Gays return to Alaska to continue garden project
Husband and wife team Bill and Penny Gay of Monroe returned to Arctic Village, Alaska, again this summer to help residents there build gardens.
Arctic Village is home to the Gwich'in, an Indian nation which "lives off the land."
Because Alaska is notorious for permafrost, they build elevated gardens in troughs to give the plants every opportunity to grow despite frozen ground temperatures.
The garden project was started five years ago by Bill Gay and Arctic Village resident Charlie Swaney to help village residents integrate more variety into their diets which consist mainly of meat.
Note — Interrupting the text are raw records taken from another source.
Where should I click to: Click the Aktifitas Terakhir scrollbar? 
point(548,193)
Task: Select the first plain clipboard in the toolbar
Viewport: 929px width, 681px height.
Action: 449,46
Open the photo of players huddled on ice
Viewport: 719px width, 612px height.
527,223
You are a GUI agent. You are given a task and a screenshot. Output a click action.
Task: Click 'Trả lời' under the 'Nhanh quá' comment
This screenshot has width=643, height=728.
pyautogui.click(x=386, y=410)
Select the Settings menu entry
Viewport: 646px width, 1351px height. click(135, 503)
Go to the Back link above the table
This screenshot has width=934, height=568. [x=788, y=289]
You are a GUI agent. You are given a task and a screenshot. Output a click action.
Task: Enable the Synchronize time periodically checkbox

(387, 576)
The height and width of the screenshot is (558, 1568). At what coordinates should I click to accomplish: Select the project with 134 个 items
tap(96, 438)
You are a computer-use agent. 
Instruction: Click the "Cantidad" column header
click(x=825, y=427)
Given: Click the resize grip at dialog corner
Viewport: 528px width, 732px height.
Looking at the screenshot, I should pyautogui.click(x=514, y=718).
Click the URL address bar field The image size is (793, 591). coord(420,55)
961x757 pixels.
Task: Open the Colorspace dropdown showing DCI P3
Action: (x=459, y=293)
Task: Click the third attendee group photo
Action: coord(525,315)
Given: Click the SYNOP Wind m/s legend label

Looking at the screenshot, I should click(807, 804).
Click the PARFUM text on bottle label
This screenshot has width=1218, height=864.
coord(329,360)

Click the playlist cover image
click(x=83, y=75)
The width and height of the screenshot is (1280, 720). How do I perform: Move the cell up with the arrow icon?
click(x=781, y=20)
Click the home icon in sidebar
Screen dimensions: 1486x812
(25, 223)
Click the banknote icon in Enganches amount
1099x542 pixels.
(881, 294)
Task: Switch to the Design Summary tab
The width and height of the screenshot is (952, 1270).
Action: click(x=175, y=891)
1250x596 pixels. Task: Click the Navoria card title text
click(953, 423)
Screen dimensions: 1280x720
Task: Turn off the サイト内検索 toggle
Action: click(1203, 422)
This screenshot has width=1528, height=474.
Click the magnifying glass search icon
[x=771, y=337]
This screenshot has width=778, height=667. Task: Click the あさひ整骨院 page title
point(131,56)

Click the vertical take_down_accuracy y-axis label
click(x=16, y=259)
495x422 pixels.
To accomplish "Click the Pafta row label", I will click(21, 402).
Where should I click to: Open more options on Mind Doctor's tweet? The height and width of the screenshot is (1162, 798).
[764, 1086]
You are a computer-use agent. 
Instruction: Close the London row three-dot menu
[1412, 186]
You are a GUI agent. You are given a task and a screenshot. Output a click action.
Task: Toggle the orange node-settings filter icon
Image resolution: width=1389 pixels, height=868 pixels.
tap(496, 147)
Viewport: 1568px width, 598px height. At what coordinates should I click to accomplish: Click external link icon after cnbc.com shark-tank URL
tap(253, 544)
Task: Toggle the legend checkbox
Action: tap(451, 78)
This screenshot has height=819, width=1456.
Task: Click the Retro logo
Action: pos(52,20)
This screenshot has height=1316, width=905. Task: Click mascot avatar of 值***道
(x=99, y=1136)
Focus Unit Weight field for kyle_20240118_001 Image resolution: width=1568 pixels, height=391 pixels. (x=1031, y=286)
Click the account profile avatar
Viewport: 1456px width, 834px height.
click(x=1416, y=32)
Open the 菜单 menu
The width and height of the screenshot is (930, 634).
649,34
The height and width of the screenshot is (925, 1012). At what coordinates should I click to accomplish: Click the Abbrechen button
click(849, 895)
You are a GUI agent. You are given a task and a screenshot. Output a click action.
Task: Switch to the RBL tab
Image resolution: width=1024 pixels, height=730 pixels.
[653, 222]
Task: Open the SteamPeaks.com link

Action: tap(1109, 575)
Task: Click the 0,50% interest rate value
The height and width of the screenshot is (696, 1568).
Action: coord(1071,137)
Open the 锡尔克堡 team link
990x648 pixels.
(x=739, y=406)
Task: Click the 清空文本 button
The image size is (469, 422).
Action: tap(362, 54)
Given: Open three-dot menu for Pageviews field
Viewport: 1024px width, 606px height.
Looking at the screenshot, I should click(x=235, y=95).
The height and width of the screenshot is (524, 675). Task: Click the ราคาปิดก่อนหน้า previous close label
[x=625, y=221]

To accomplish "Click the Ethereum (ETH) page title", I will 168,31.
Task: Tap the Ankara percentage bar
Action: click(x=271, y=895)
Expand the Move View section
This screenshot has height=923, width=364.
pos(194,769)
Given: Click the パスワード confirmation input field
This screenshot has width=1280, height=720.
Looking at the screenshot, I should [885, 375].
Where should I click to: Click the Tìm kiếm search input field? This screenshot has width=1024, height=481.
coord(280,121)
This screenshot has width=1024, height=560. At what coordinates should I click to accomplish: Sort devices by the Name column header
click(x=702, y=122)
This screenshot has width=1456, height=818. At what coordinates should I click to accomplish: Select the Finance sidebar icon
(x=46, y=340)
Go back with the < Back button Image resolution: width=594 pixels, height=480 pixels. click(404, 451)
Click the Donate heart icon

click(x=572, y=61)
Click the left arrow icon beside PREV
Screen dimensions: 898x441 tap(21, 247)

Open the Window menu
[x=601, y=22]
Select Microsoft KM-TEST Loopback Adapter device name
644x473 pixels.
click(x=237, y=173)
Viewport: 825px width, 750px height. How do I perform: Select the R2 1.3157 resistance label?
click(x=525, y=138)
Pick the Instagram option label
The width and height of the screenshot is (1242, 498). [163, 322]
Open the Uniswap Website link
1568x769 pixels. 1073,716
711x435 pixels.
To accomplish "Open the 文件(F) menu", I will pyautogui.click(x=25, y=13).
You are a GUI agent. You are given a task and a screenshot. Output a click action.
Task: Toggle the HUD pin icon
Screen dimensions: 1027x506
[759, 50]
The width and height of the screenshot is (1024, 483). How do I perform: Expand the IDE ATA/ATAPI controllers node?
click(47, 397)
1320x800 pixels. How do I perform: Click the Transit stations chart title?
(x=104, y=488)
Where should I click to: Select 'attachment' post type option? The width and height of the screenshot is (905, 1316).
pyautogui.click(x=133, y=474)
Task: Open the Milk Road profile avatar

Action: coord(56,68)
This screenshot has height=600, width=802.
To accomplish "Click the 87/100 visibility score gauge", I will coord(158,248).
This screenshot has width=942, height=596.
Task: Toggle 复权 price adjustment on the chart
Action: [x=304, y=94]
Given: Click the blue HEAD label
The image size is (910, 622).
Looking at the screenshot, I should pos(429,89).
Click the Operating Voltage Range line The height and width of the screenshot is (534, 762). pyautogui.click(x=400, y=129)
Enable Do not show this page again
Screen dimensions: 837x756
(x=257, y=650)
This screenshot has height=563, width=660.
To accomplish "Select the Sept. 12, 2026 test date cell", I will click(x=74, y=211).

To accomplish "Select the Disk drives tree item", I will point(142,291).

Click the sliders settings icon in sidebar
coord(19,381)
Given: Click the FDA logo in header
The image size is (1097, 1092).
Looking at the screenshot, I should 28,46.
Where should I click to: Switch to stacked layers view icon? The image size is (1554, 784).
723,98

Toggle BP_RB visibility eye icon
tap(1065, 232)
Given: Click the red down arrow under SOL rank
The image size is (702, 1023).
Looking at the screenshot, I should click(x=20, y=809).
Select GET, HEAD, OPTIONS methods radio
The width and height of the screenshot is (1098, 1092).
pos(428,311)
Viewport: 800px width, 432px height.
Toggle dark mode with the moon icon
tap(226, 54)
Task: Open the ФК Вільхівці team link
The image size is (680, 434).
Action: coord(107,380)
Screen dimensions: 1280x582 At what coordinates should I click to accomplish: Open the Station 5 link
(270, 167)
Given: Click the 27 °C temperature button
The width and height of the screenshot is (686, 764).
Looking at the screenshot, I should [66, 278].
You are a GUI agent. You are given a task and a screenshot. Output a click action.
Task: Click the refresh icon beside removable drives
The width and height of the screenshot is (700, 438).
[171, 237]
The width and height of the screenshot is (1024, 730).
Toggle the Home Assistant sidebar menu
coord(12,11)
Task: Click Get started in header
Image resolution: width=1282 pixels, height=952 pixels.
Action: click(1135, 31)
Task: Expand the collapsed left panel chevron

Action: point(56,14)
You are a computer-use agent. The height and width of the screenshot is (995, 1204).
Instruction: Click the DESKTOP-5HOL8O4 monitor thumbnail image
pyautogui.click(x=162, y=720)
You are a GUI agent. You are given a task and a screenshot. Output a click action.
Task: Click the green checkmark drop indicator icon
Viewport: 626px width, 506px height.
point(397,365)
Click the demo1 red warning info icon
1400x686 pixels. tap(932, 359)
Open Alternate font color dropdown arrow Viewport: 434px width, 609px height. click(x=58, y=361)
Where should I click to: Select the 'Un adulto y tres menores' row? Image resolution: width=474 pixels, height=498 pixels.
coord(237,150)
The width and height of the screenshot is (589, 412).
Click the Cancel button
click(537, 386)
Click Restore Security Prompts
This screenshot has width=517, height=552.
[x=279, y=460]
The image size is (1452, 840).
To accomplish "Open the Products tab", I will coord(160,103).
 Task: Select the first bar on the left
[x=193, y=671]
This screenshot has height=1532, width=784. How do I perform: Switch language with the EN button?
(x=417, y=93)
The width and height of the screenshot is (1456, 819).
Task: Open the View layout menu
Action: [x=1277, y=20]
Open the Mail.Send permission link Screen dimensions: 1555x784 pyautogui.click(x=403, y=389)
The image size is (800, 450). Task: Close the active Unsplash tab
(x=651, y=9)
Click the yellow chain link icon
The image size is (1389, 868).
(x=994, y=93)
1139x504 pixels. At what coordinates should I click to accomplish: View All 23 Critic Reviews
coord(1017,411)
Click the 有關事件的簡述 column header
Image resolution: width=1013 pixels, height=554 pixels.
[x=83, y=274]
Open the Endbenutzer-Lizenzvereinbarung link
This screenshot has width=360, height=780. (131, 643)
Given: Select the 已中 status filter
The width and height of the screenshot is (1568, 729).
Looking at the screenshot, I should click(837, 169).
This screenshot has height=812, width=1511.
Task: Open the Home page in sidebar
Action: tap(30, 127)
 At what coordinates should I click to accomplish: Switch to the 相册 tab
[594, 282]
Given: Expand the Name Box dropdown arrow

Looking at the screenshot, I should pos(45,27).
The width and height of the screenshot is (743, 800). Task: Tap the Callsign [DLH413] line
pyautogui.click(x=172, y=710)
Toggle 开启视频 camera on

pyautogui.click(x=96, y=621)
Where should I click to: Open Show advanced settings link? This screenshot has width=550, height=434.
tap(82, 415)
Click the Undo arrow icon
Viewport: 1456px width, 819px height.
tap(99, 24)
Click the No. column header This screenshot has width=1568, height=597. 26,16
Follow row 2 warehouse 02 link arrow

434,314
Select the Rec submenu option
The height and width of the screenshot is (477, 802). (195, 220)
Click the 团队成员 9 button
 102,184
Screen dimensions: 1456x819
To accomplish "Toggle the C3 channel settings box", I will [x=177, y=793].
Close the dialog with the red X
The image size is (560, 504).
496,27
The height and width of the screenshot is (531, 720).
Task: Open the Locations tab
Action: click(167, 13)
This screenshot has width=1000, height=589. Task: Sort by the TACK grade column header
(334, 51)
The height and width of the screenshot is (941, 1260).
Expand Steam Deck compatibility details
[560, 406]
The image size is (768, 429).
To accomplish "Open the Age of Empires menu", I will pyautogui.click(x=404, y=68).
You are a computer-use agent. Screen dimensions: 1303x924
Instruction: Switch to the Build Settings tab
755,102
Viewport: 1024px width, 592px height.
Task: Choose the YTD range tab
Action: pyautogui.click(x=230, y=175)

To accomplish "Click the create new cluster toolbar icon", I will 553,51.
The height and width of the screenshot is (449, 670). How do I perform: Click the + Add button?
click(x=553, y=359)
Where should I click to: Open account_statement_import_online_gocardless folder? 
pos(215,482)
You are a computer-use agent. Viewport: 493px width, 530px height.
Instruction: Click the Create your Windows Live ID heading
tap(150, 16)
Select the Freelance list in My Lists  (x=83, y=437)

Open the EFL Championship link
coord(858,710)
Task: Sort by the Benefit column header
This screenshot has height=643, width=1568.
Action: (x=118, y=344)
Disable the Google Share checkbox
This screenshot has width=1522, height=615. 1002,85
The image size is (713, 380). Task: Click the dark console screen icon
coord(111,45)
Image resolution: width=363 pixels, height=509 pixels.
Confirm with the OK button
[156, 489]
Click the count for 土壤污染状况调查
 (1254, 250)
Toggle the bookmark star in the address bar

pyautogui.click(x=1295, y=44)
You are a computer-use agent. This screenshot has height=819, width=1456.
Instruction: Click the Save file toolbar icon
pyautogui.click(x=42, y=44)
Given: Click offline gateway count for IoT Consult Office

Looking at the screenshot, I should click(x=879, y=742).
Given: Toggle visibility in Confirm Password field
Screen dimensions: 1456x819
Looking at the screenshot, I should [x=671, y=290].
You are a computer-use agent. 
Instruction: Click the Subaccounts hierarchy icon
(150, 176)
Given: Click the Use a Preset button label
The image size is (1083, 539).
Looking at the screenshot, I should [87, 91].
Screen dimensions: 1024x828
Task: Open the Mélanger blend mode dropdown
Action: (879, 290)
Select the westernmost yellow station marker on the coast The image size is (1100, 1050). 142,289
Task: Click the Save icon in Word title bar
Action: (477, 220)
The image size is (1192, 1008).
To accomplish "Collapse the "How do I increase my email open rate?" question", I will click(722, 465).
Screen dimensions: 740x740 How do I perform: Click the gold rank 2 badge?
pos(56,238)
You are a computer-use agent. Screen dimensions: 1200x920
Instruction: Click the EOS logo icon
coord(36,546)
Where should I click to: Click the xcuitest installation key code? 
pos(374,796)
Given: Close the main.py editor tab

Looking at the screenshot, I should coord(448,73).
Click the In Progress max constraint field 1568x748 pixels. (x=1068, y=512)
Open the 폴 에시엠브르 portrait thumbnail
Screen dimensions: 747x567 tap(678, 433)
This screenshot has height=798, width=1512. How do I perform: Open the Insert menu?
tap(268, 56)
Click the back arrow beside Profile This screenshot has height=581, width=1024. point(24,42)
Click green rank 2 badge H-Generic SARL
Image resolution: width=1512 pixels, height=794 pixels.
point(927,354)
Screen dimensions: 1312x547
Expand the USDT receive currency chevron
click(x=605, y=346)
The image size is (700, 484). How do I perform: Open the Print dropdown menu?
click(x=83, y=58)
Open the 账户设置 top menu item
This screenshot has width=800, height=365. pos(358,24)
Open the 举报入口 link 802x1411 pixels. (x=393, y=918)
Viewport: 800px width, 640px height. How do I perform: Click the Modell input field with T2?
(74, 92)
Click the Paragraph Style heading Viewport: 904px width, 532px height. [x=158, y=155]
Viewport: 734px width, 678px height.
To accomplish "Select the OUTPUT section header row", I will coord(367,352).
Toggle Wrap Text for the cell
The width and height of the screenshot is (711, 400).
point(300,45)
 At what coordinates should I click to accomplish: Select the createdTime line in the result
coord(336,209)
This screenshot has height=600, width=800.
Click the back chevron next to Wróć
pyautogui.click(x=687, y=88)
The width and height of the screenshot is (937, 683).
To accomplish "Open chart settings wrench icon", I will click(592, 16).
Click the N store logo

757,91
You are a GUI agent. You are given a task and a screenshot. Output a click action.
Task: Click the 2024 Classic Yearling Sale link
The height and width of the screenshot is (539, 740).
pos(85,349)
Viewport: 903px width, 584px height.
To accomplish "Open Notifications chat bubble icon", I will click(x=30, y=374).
"They were so receptive this year," said Bill of the residents. "People were making gardens on their own." He added, "It's incredible how much more they want to depend on their home gardens and how much their youth are encouraging it."
Bill said the garden project is now village-wide, with 20 individual gardens growing in a village of approximately 150 residents.
Despite the coldest and rainiest summer Arctic Village has seen since 1939, Bill said, "The gardens are beautiful this year. It was very challenging, but it was the best year we've had as far as quantity and quality of produce."
The work the Gays have done with the gardens in Arctic Village has been receiving a lot of attention.
Bill said they were told by Dean of Agriculture at University of Alaska Fairbanks, Carol Lewis, that they are "the two faces of a new era of agriculture in northern Alaska."
Additionally, a two-man crew from New York City's LaGuardia Community College, headed up by the school's Director of Photography Scott Sternbach, took footage of the Gays for an upcoming film. Sternbach and his student assistant were in Arctic Village on a research grant to film a documentary and to take portraits of the Gwich'in for historical purposes.
The Gays were also invited to, and plan to attend, a "Portrait of the Gwich'in" exhibit at the American Museum of Natural History in NYC. The exhibit will be presented at the Smithsonian in Washington, DC as well.
The Gays had the opportunity while in Arctic Village to discuss their gardening project with an author who was doing research on the Gwich'in for a book.
"It's incredible how many people are interested in this," said Bill.
However, what Bill and Penny say makes them feel the best is seeing the difference the gardens are making in the lives of the people who live in Arctic Village.
They shared a story of Abraham, a single father of two young daughters, who "cradled his food [from the garden] like it was his third child." Bill said, "He was surprised he would get a yield that soon." Penny added, "He was just so proud."
"It's humbling to know that two people can make such a difference," said Bill.
The Gays said they will not be returning to Arctic Village next summer in order to allow the residents to do some gardening on their own. Instead, Bill and Penny plan to visit Circle, Alaska, to implement a similar gardening project. They are planning to return to Arctic Village in 2013.